TRAVEL / GALLERY
As pandemic fades, Spain Easter traditions revived
Resurrection
Published: Apr 14, 2022 07:28 PM
People throw flower petals as a float depicting Jesus Christ bearing the cross passes by during a Holy Week procession in Granada, Spain, on April 11, 2022.  Photo: AFP

People throw flower petals as a float depicting Jesus Christ bearing the cross passes by during a Holy Week procession in Granada, Spain, on April 11, 2022. Photo: AFP


With Easter processions canceled for the past two years due to the coronavirus pandemic, Spain's colorful Holy Week marches made their eagerly awaited return to the streets on April 10.

The holiday, which runs until Easter Day on April 17, is a time when huge crowds traditionally gather to watch the elaborate processions in this deeply Catholic country. 

Organized by brotherhoods, the parades feature dozens of people dressed in religious tunics and distinctive pointy hoods and elaborate floats topped with statues of Jesus and the Virgin Mary.

Some of the processions date back hundreds of years.

"We're very excited after two years" of being unable to celebrate Holy Week, said Rafael Perez of the Work and Light Brotherhood that stages one of the processions in the southern city of Granada.

In Seville - whose 680,000-strong population doubles during Holy Week - people played traditional procession music over loudspeakers or sang mournful saetas from balconies, a capella ballads about the death of Jesus and the grief of his mother.

Everything was thrown up in the air in mid-March 2020 when the country went into lockdown as the virus took hold a month before Easter, hitting Spain badly as it spread like wildfire. 

In one of the world's strictest lockdowns, Spain canceled all religious celebrations, prompting some to improvise festivities at home on their balconies, mostly in the south where Easter processions have been held for centuries. 

The situation improved slightly last year, although with memories still fresh of the explosion of virus cases after Christmas the authorities imposed curfews and a ban on travel between regions that clouded the festivities.

The southern city of Seville's impressive Holy Week parades, which had never been canceled since 1933, were called off for a second year running in a move mirrored across Spain. 

Return of the tourists

This year, Spaniards want to make up for lost time and enjoy an Easter week as in times before the pandemic, when they made an average of seven million trips across the country to visit family or hit the beach, Statistica figures show. 

"Tourism and business prospects for Holy Week 2022, the first after two years of not being able to celebrate due to the pandemic, are close to 90 percent of the sales levels registered in 2019," the Exceltur tourism association said on April 7. 

In April 2019, a total of 7 million foreign tourists visited Spain.
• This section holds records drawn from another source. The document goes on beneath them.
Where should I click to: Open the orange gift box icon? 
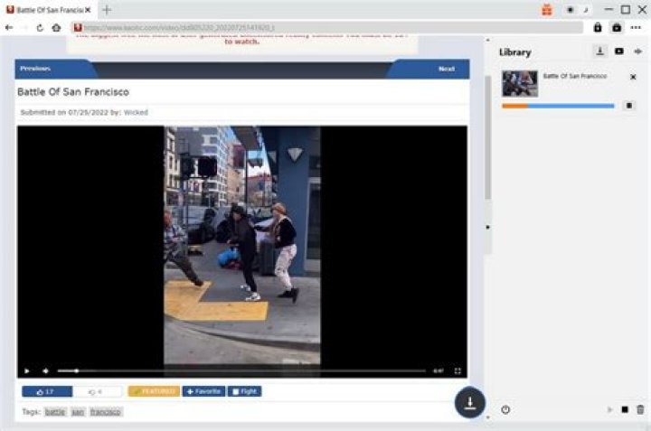(x=547, y=10)
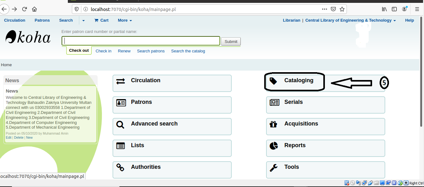424x187 pixels.
Task: Select the Serials module icon
Action: coord(274,103)
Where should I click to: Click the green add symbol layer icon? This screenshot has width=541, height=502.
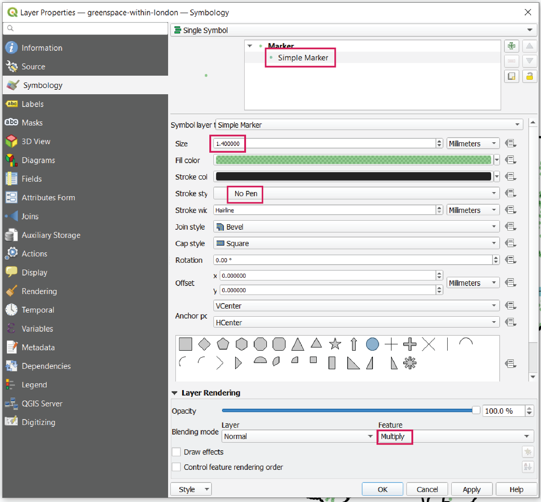(512, 46)
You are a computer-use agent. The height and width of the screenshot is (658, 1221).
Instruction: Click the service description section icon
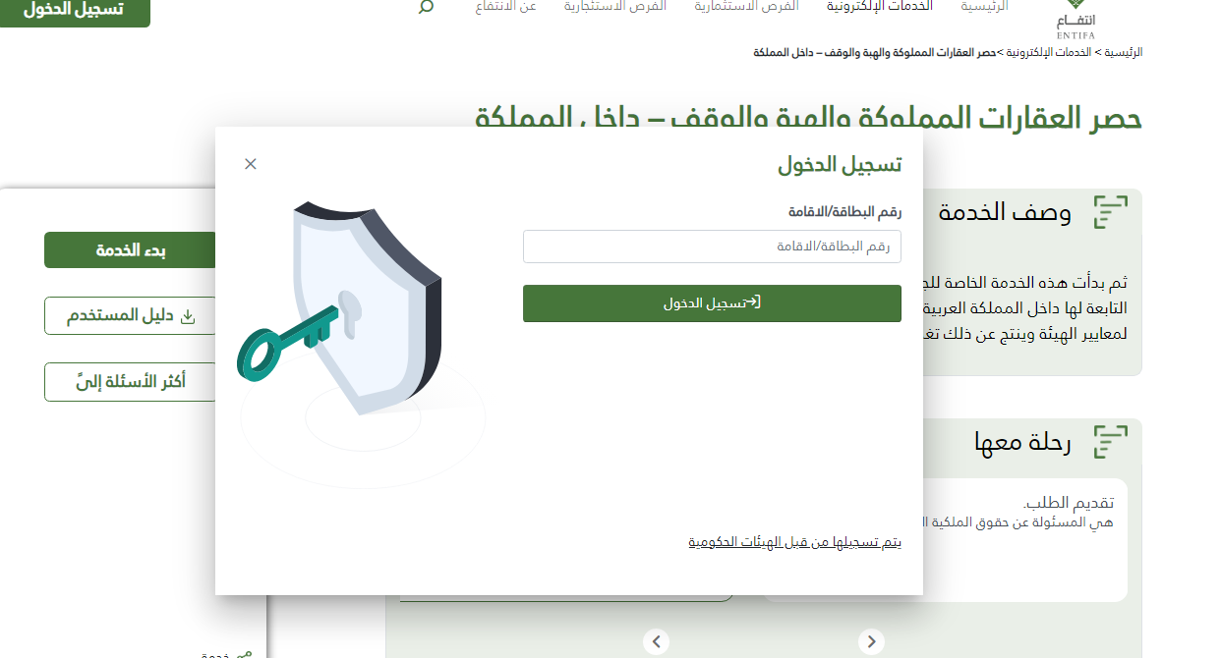tap(1110, 212)
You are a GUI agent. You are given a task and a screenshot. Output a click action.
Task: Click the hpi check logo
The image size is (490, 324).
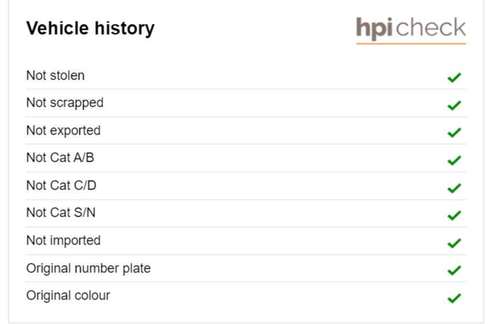(x=411, y=30)
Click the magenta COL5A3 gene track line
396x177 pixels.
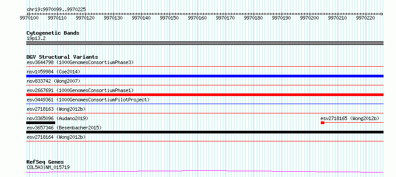point(205,172)
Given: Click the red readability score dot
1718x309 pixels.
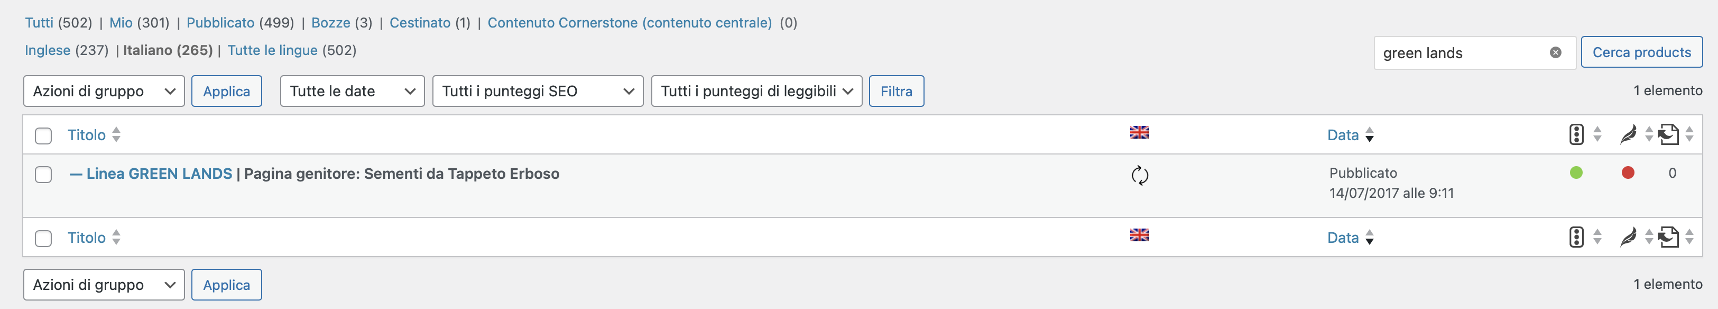Looking at the screenshot, I should point(1628,173).
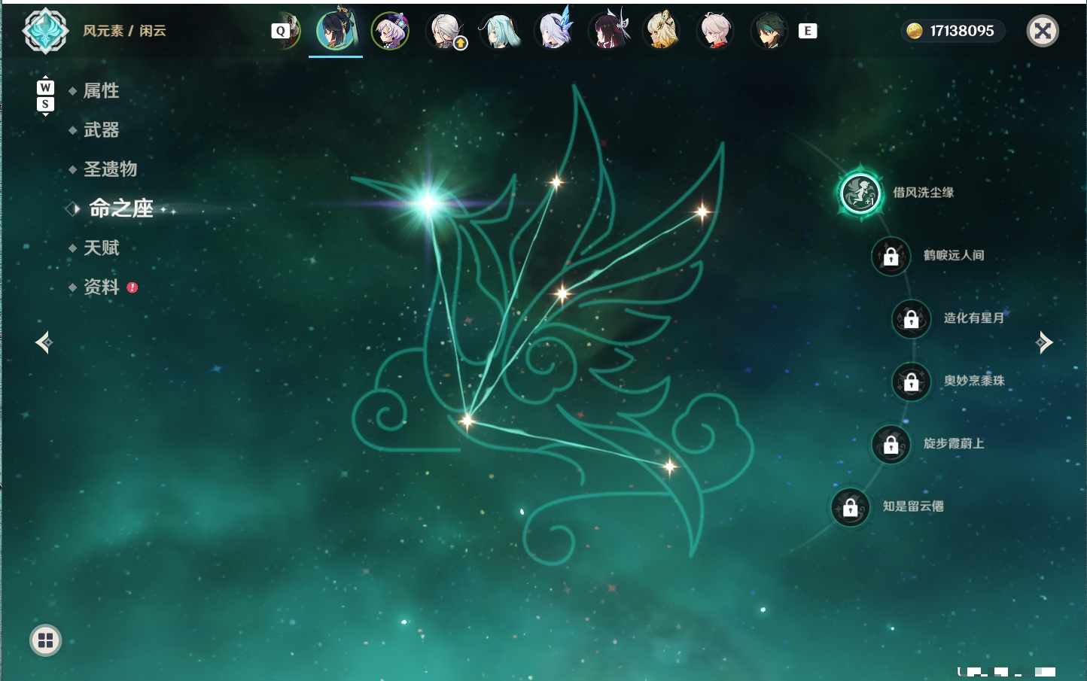This screenshot has width=1087, height=681.
Task: Open the locked 知是留云僊 constellation node
Action: [851, 507]
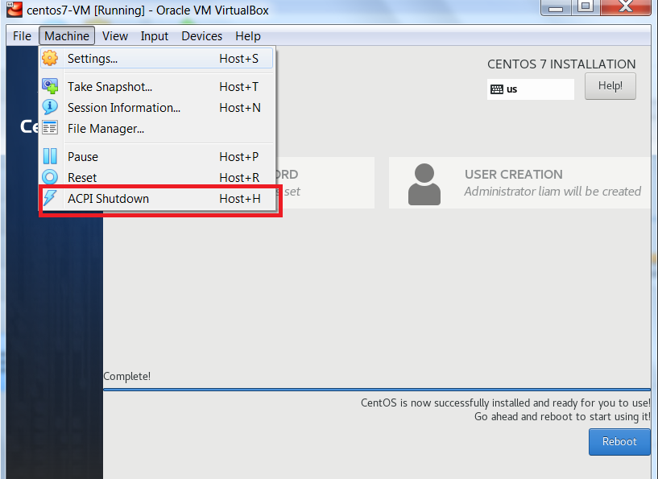The image size is (658, 479).
Task: Click the Settings gear icon
Action: (50, 59)
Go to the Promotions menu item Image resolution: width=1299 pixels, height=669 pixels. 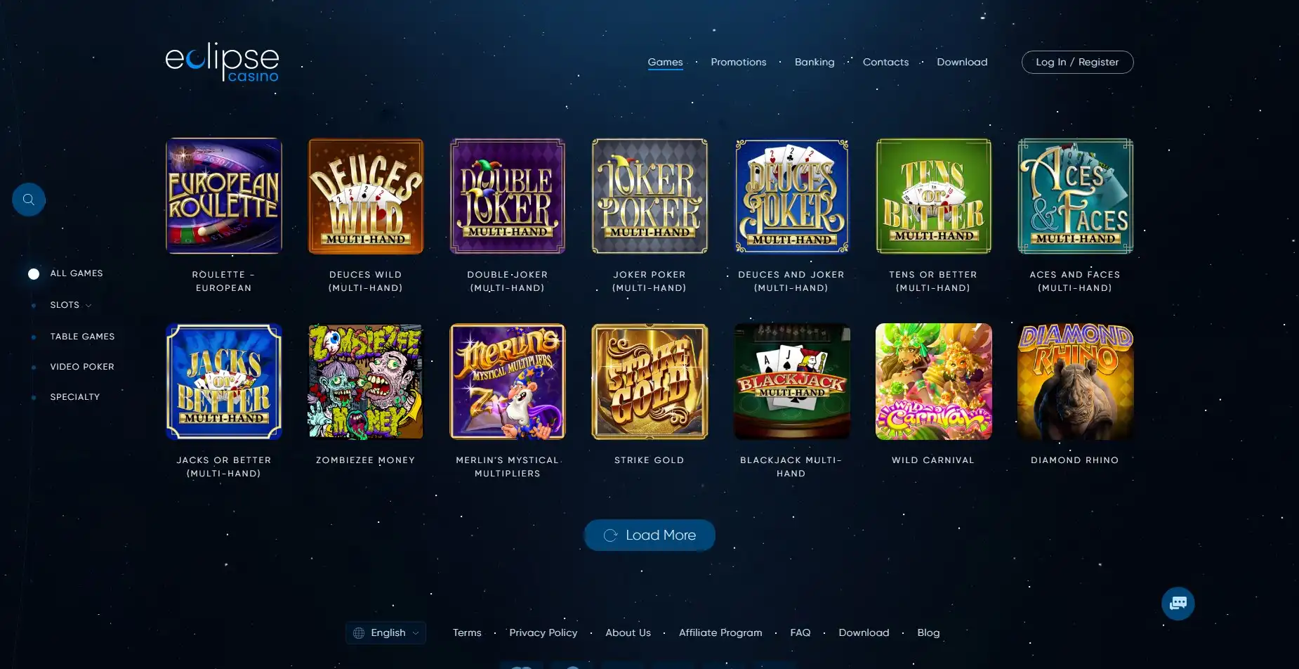[x=739, y=62]
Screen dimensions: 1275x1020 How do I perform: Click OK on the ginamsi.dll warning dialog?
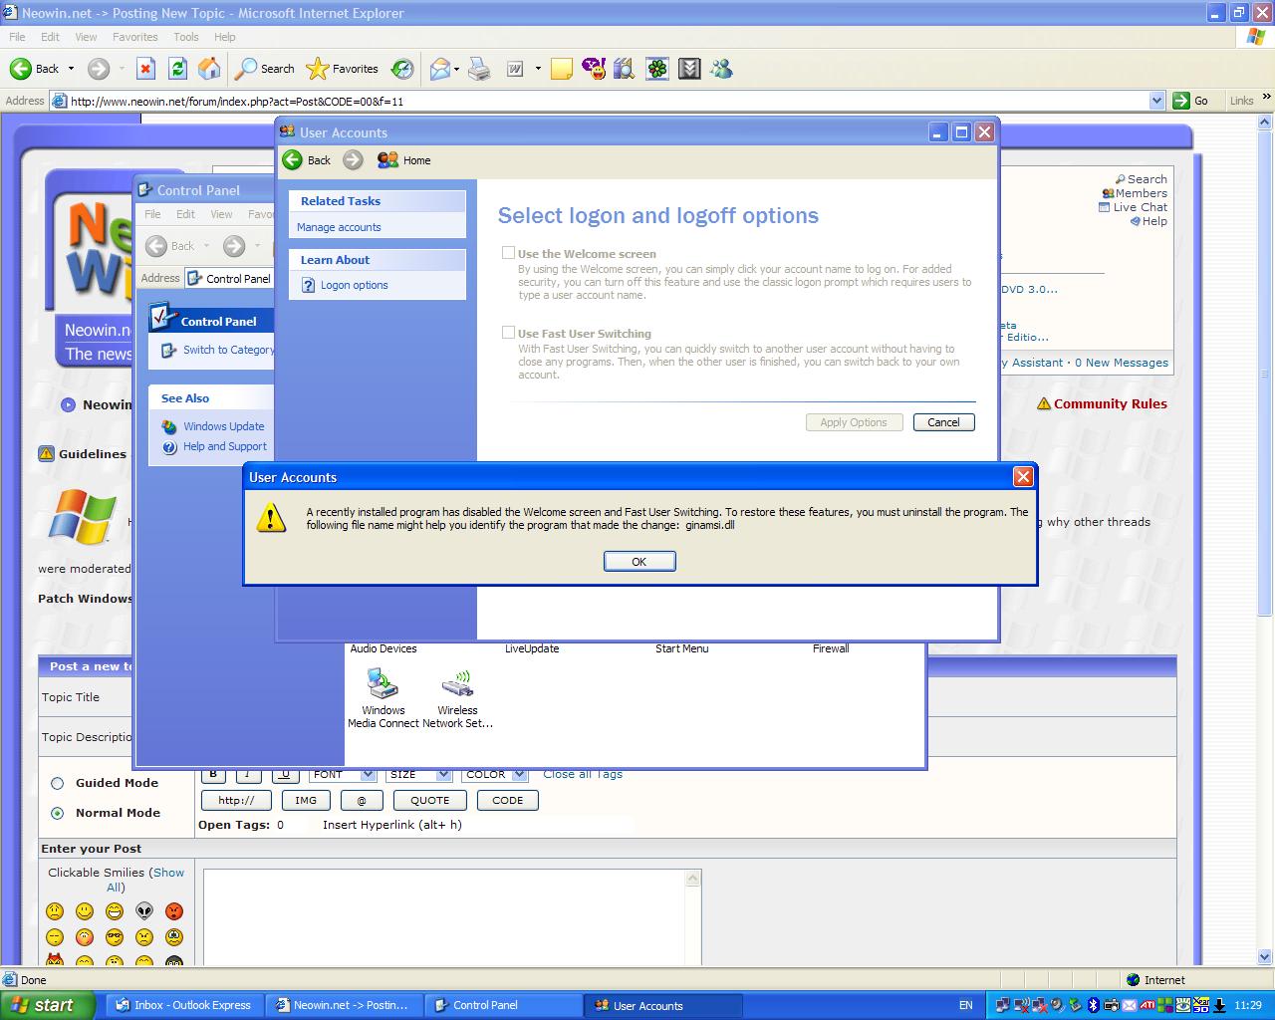coord(638,561)
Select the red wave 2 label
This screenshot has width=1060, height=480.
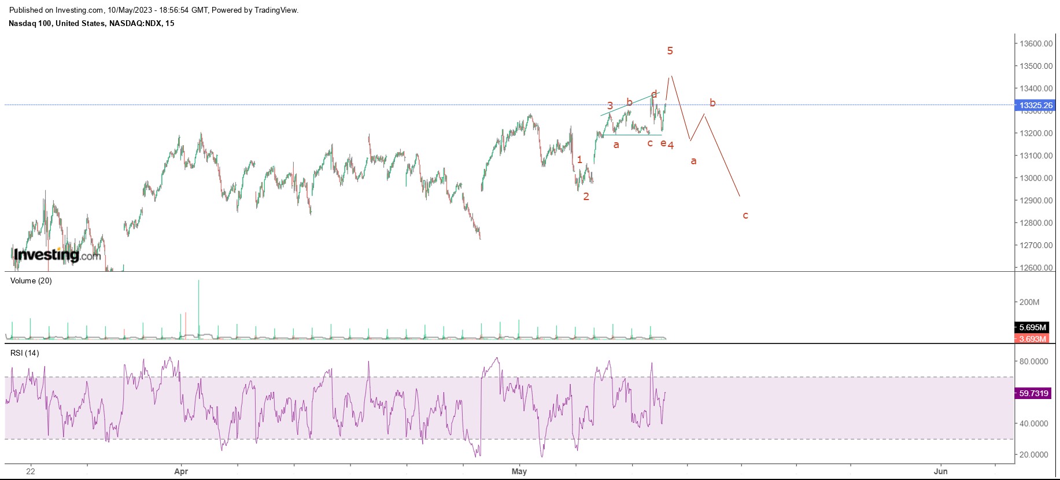click(x=586, y=197)
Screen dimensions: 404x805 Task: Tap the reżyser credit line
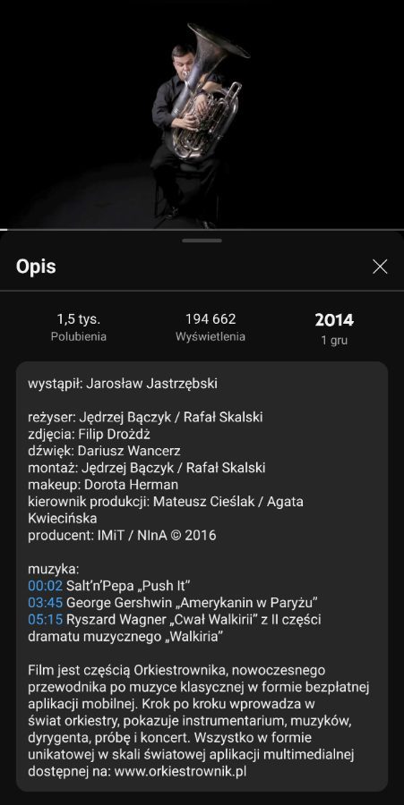pos(145,418)
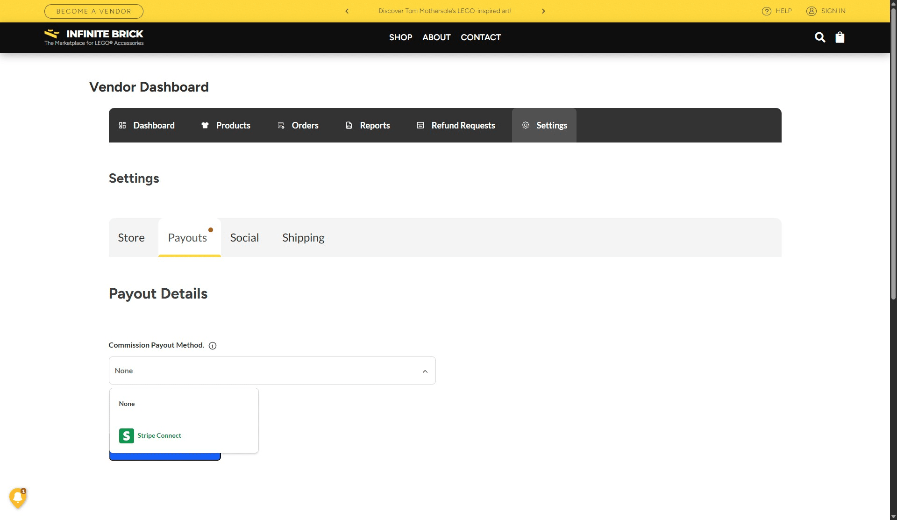Click the Become a Vendor button
This screenshot has width=897, height=520.
coord(94,11)
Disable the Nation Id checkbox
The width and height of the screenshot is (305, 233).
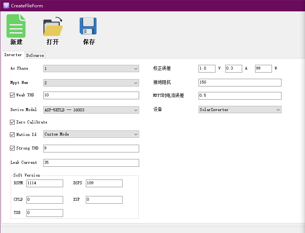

Tourism Minister Reyes Maroto said she hoped to see 80 percent of that figure, which would bring much-needed relief to the country's badly hit tourism sector. 

Before the pandemic, Spain was the world's second most popular tourist destination after France. 

Two female float bearers

Two female float bearers "Costaleras" of the "Trabajo y Luz" (Work and Light) brotherhood hug each other during a Holy Week procession in Granada on April 11, 2022. Photo: AFP


With more than 92 percent of its 47 million residents fully vaccinated, Spain last month embarked on a new strategy to treat the virus as an endemic illness like flu, dropping a requirement for people with mild cases of COVID-19 to self-isolate. 

In February it ended a rule requiring people to wear masks outdoors and on April 20, just after Easter, it will also drop an indoor mask mandate, except in hospitals and on public transport. 

Seville's City Hall says it is expecting "a large turnout after two years without celebrations" with more than 70 brotherhoods ready to conduct their traditional marches through the city. 

With hundreds of thousands of visitors expected, Andalusia's regional government has recommended all participants wear masks and that testing be carried out on the many teams carrying the huge religious floats bearing statues of the Virgin Mary and Christ.